Please reproduce each of the records below word for word, leaving out the pictures.
## BEGIN RECORDS TO PROCESS
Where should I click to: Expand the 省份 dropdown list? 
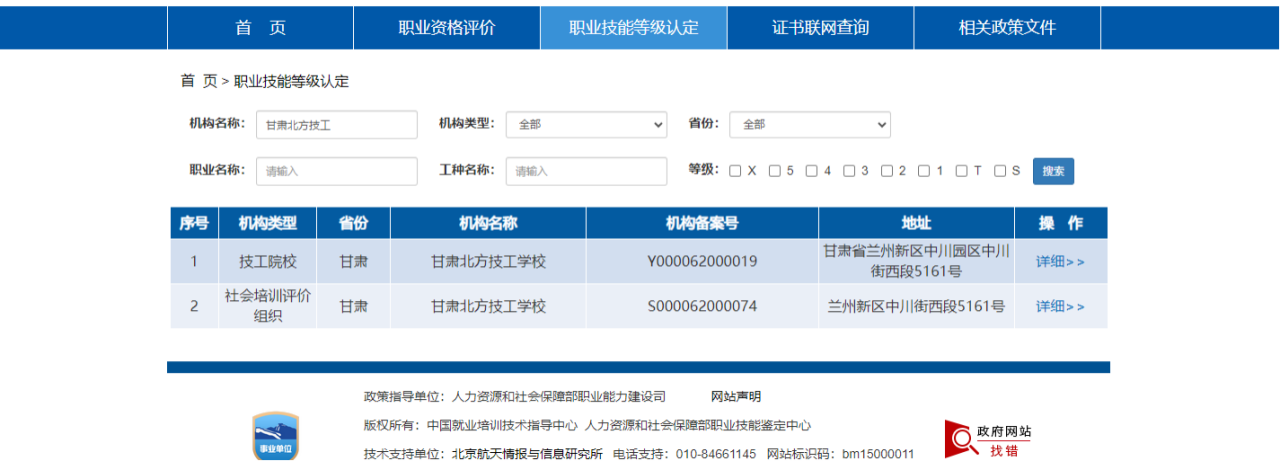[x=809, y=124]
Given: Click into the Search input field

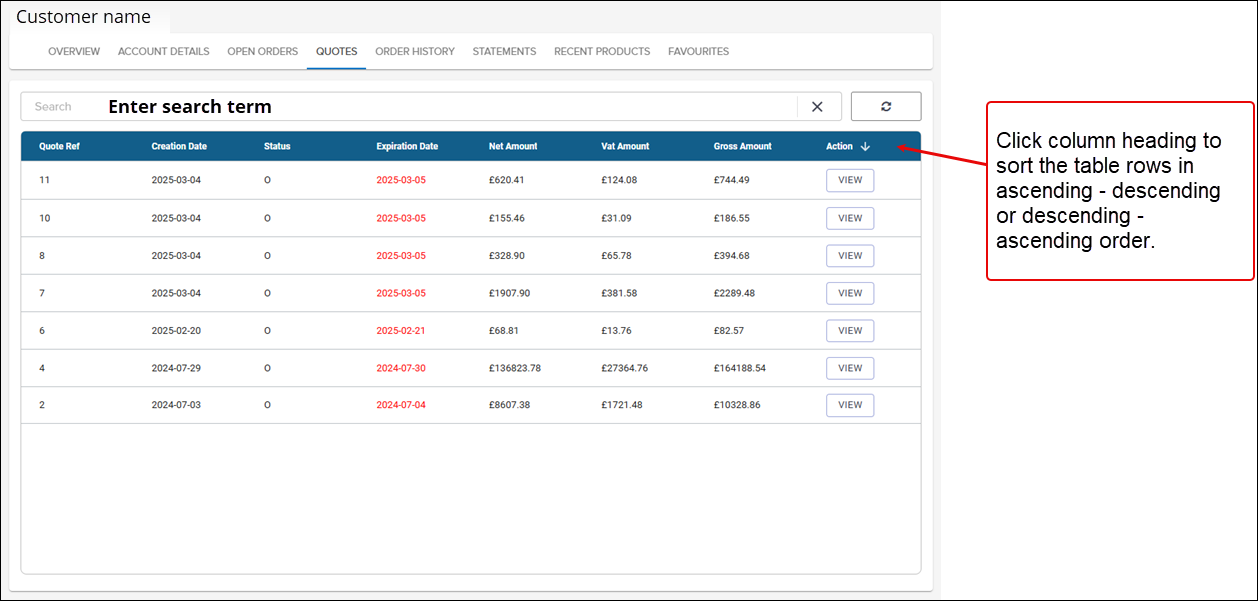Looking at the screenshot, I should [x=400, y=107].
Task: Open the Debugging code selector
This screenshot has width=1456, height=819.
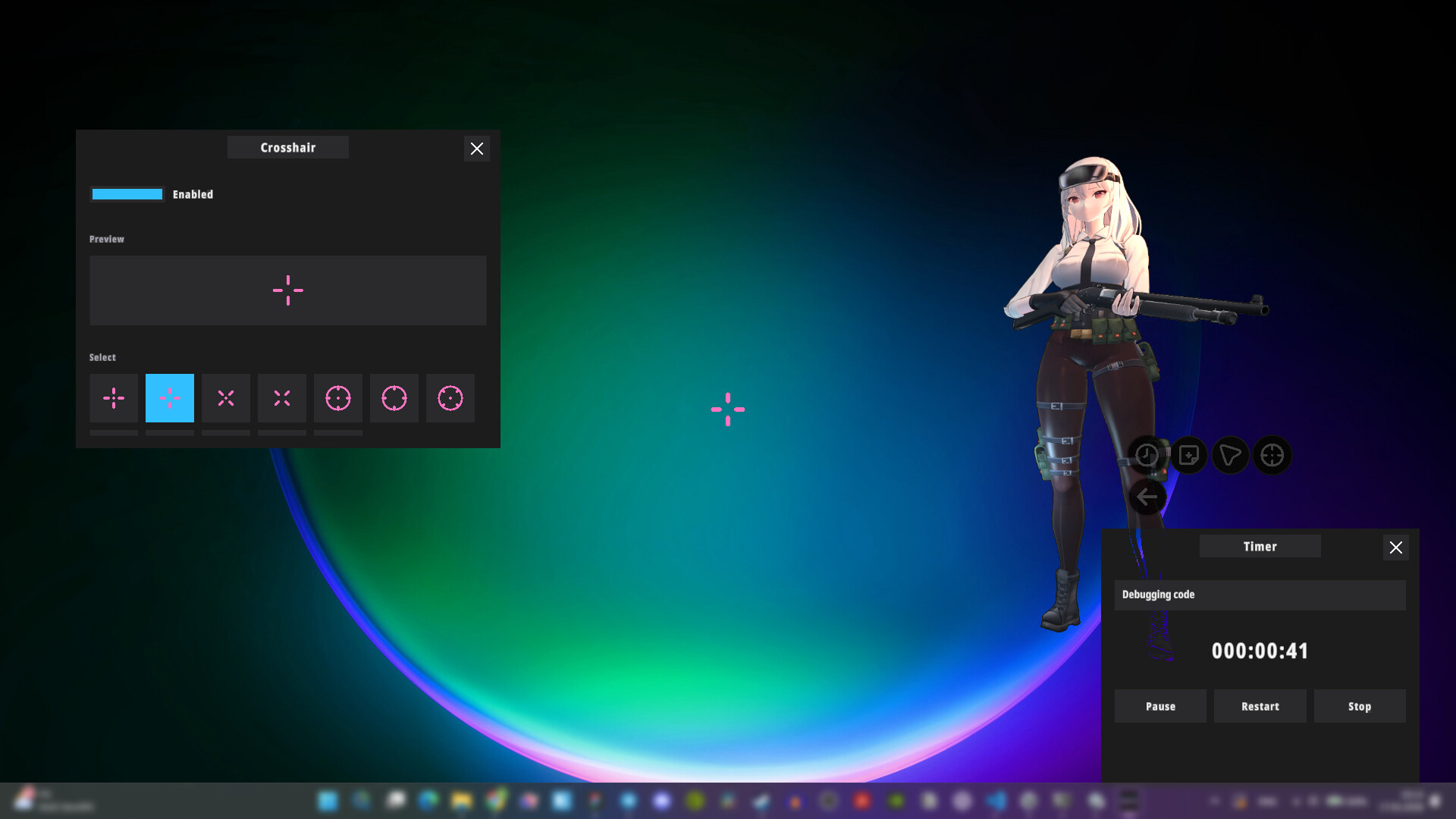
## END RECORDS TO PROCESS
:: ANSWER BELOW ::
Where should I click to: Expand the 省份 dropdown list? 
[x=809, y=124]
Given: Click into the Search input field

Looking at the screenshot, I should [x=400, y=107].
Task: Open the Debugging code selector
This screenshot has width=1456, height=819.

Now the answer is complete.